というか、この文面から見てわかる残念臭と必要以上に歌に執着する人物を知っている気がする。確か彼女の名は、エリザb―――――
「やめるんだ仁慈君。それ以上はいけない!名前を認識してしまったら、それはもう確実にかかわることになるんだぞ!」
「……危ないところだったぜ」
ロマンの冷静な判断によって俺の首の皮は一枚繋がった。
しかし、
「あの、先輩。結局この招待には応じるのでしょうか?」
「ん?どうしてそんなことを?」
どうやらまだ綱渡りは続いているらしい。
名前を口にしなかったと安心したのもつかの間、今度はマシュが遠慮がちに口を開いた。
「あ、あの……。私のわがままなんですけど、こういった催しものは……その、行ったことがなくてですね……。興味があるのです。なので、先輩と一緒に行ってみたいなーなんて………」
「…………」
なんという……なんという凄まじい破壊力……!
先程も見せたあざとさを感じさせない上目遣いと、若干恥ずかしそうにしているしぐさと表情がこれ以上ないくらい俺の心を乱している……!
つい反射的にオーケーを出したくなってしまったぜ。
「さぁ、どうする仁慈君。正直今のマシュは殺人級の強さを誇っているよ?」
「フッ、決まっているじゃないですか。………マシュがそう言うなら行こうか」
「本当ですか……!ありがとうございます!」
眩しいばかりの笑顔を振りまくマシュ。
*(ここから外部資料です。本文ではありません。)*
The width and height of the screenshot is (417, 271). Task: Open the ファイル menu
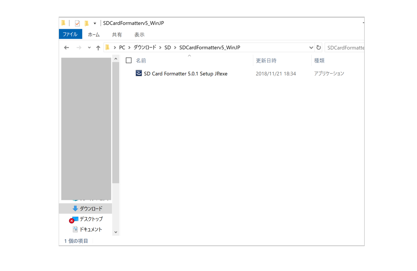[x=71, y=34]
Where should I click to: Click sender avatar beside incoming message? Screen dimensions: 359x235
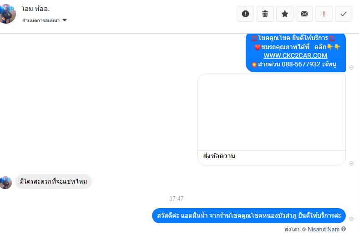(6, 183)
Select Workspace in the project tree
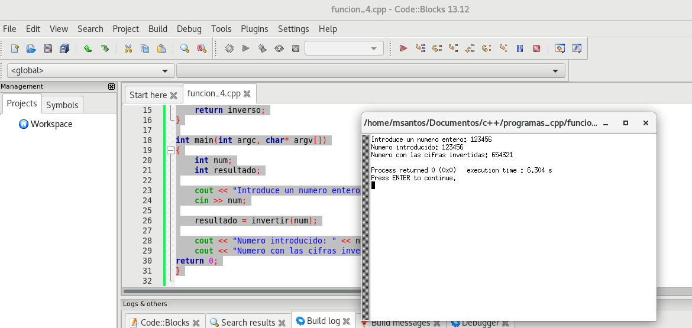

ふっふっふ、その顔を見ることができただけでもトラウマと不吉な予感を振り払ってまで行くと決意した甲斐があったというものよ。
「仁慈君……よし、僕も君の覚悟に応じよう!実はその手紙をたどって名前を言ってはいけない気がする彼女がいる場所は掴んでいるんだ」
「なんでこういう時だけ仕事早いんだ……」
無駄な有能さを見せつけたロマンに呆れつつ、今もテンションが上がっているマシュに俺はこういった。
「じゃあ、一緒にお祭りへ行こうか」
「はい!ぜひ、御指導ご鞭撻のほど、よろしくお願いします!」
こうして俺たちはエリz………名前を言ってはいけない気がする彼女の下へと向かうことになったのである。
「(チラッチラ」
「……」
「(チラッチラッ……チラッ」
「所長も行きます?」
「……!?ふ、フン。私がそんな……ま、祭りになんて行くわけないでしょう!」
「そうですか。じゃあ、マシュ行こうか」
「で、でも!どうしても来てほしいと言うのであれば、仕方なくついて行ってあげるわ!」
「…………なら、どうしても行きたいので一緒に行きましょうか」
「しょ、しょうがないわね!(パァ……!」
「(仁慈君。よくやった。見事なまでの、大人の対応だ)」
改めて、俺とマシュそして所長を加えた三人でパーティーに行くことになったのである。
……大丈夫だろうか。
大人になった仁慈君。
ちなみに三人では終わらない模様。